TASK INPUT Start Marker
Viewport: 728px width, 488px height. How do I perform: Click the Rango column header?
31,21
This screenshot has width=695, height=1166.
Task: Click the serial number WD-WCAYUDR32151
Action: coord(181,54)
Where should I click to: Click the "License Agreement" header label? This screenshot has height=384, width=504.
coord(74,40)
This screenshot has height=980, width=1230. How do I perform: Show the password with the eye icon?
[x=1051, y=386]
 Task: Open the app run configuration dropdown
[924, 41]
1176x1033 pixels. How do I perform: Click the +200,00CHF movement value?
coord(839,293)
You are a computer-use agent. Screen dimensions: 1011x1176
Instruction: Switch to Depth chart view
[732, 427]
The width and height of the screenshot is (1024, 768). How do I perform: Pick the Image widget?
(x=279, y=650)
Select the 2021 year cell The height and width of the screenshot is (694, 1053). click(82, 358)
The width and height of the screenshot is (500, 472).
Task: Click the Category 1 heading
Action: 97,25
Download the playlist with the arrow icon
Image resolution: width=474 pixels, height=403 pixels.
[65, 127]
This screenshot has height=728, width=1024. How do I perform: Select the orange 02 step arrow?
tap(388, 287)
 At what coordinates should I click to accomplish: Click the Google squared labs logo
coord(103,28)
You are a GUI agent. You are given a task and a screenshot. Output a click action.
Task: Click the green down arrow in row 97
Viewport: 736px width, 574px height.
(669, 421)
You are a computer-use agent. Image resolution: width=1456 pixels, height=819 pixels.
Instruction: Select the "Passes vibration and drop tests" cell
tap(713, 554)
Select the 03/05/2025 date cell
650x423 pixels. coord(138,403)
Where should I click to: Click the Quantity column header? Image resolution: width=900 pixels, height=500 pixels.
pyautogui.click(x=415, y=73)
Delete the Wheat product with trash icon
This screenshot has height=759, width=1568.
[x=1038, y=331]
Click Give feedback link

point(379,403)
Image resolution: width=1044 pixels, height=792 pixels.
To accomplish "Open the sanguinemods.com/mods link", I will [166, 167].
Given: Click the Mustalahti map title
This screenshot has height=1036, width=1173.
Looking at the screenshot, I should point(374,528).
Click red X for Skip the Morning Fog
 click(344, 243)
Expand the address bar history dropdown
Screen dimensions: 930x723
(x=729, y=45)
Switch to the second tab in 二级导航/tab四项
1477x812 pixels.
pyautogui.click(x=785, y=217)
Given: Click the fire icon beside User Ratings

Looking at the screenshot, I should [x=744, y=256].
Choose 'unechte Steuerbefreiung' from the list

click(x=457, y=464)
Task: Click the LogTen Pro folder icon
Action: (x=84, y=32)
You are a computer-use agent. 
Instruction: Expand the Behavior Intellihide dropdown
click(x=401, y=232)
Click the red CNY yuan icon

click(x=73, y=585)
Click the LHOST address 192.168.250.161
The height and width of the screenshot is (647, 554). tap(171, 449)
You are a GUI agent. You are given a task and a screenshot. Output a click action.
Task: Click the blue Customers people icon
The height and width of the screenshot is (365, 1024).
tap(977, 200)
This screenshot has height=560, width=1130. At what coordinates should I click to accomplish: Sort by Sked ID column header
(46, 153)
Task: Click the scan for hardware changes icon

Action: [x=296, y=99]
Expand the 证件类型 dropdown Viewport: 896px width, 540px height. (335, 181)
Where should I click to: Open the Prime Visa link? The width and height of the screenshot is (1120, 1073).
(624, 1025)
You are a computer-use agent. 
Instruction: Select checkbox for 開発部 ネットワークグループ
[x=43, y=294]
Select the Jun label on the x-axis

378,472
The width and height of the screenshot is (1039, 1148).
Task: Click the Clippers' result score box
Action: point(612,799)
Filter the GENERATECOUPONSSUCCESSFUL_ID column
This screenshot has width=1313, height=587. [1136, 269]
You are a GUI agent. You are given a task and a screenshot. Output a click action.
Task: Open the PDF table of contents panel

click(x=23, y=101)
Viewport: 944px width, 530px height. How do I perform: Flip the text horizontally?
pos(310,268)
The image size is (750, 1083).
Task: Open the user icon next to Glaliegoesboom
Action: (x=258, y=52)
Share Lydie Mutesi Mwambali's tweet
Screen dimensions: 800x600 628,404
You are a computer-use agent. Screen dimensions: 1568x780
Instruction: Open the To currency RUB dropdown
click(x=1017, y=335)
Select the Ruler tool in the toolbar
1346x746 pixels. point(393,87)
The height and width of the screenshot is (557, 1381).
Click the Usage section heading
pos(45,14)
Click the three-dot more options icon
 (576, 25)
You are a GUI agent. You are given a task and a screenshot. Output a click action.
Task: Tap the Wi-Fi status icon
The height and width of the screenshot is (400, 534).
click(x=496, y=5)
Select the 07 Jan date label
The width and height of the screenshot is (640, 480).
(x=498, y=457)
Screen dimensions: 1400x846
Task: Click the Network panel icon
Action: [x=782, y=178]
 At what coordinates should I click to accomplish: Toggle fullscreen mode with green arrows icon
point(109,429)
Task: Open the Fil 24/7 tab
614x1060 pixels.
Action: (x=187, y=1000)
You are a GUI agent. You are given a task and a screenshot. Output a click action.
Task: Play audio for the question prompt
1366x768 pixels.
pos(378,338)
TASK INPUT End Marker
* _THE TASK_
Return the lines above exactly, keeping every word.

* _WRITTEN REPLY_
Viewport: 728px width, 488px height. How do I perform: Click the Rango column header?
31,21
This screenshot has width=695, height=1166.
Task: Click the serial number WD-WCAYUDR32151
Action: coord(181,54)
Where should I click to: Click the "License Agreement" header label? This screenshot has height=384, width=504.
coord(74,40)
This screenshot has height=980, width=1230. How do I perform: Show the password with the eye icon?
[x=1051, y=386]
 Task: Open the app run configuration dropdown
[924, 41]
1176x1033 pixels. How do I perform: Click the +200,00CHF movement value?
coord(839,293)
You are a computer-use agent. Screen dimensions: 1011x1176
Instruction: Switch to Depth chart view
[732, 427]
The width and height of the screenshot is (1024, 768). How do I perform: Pick the Image widget?
(x=279, y=650)
Select the 2021 year cell The height and width of the screenshot is (694, 1053). click(82, 358)
The width and height of the screenshot is (500, 472).
Task: Click the Category 1 heading
Action: 97,25
Download the playlist with the arrow icon
Image resolution: width=474 pixels, height=403 pixels.
[65, 127]
This screenshot has height=728, width=1024. How do I perform: Select the orange 02 step arrow?
tap(388, 287)
 At what coordinates should I click to accomplish: Click the Google squared labs logo
coord(103,28)
You are a GUI agent. You are given a task and a screenshot. Output a click action.
Task: Click the green down arrow in row 97
Viewport: 736px width, 574px height.
(669, 421)
You are a computer-use agent. Image resolution: width=1456 pixels, height=819 pixels.
Instruction: Select the "Passes vibration and drop tests" cell
tap(713, 554)
Select the 03/05/2025 date cell
650x423 pixels. coord(138,403)
Where should I click to: Click the Quantity column header? Image resolution: width=900 pixels, height=500 pixels.
pyautogui.click(x=415, y=73)
Delete the Wheat product with trash icon
This screenshot has height=759, width=1568.
[x=1038, y=331]
Click Give feedback link

point(379,403)
Image resolution: width=1044 pixels, height=792 pixels.
To accomplish "Open the sanguinemods.com/mods link", I will [166, 167].
Given: Click the Mustalahti map title
This screenshot has height=1036, width=1173.
Looking at the screenshot, I should point(374,528).
Click red X for Skip the Morning Fog
 click(344, 243)
Expand the address bar history dropdown
Screen dimensions: 930x723
(x=729, y=45)
Switch to the second tab in 二级导航/tab四项
1477x812 pixels.
pyautogui.click(x=785, y=217)
Given: Click the fire icon beside User Ratings

Looking at the screenshot, I should [x=744, y=256].
Choose 'unechte Steuerbefreiung' from the list

click(x=457, y=464)
Task: Click the LogTen Pro folder icon
Action: (x=84, y=32)
You are a computer-use agent. 
Instruction: Expand the Behavior Intellihide dropdown
click(x=401, y=232)
Click the red CNY yuan icon

click(x=73, y=585)
Click the LHOST address 192.168.250.161
The height and width of the screenshot is (647, 554). tap(171, 449)
You are a GUI agent. You are given a task and a screenshot. Output a click action.
Task: Click the blue Customers people icon
The height and width of the screenshot is (365, 1024).
tap(977, 200)
This screenshot has height=560, width=1130. At what coordinates should I click to accomplish: Sort by Sked ID column header
(46, 153)
Task: Click the scan for hardware changes icon

Action: [x=296, y=99]
Expand the 证件类型 dropdown Viewport: 896px width, 540px height. (335, 181)
Where should I click to: Open the Prime Visa link? The width and height of the screenshot is (1120, 1073).
(624, 1025)
You are a computer-use agent. 
Instruction: Select checkbox for 開発部 ネットワークグループ
[x=43, y=294]
Select the Jun label on the x-axis

378,472
The width and height of the screenshot is (1039, 1148).
Task: Click the Clippers' result score box
Action: point(612,799)
Filter the GENERATECOUPONSSUCCESSFUL_ID column
This screenshot has width=1313, height=587. [1136, 269]
You are a GUI agent. You are given a task and a screenshot. Output a click action.
Task: Open the PDF table of contents panel

click(x=23, y=101)
Viewport: 944px width, 530px height. How do I perform: Flip the text horizontally?
pos(310,268)
The image size is (750, 1083).
Task: Open the user icon next to Glaliegoesboom
Action: (x=258, y=52)
Share Lydie Mutesi Mwambali's tweet
Screen dimensions: 800x600 628,404
You are a computer-use agent. Screen dimensions: 1568x780
Instruction: Open the To currency RUB dropdown
click(x=1017, y=335)
Select the Ruler tool in the toolbar
1346x746 pixels. point(393,87)
The height and width of the screenshot is (557, 1381).
Click the Usage section heading
pos(45,14)
Click the three-dot more options icon
 (576, 25)
You are a GUI agent. You are given a task and a screenshot. Output a click action.
Task: Tap the Wi-Fi status icon
The height and width of the screenshot is (400, 534).
click(x=496, y=5)
Select the 07 Jan date label
The width and height of the screenshot is (640, 480).
(x=498, y=457)
Screen dimensions: 1400x846
Task: Click the Network panel icon
Action: [x=782, y=178]
 At what coordinates should I click to accomplish: Toggle fullscreen mode with green arrows icon
point(109,429)
Task: Open the Fil 24/7 tab
614x1060 pixels.
Action: (x=187, y=1000)
You are a GUI agent. You are given a task and a screenshot. Output a click action.
Task: Play audio for the question prompt
1366x768 pixels.
pos(378,338)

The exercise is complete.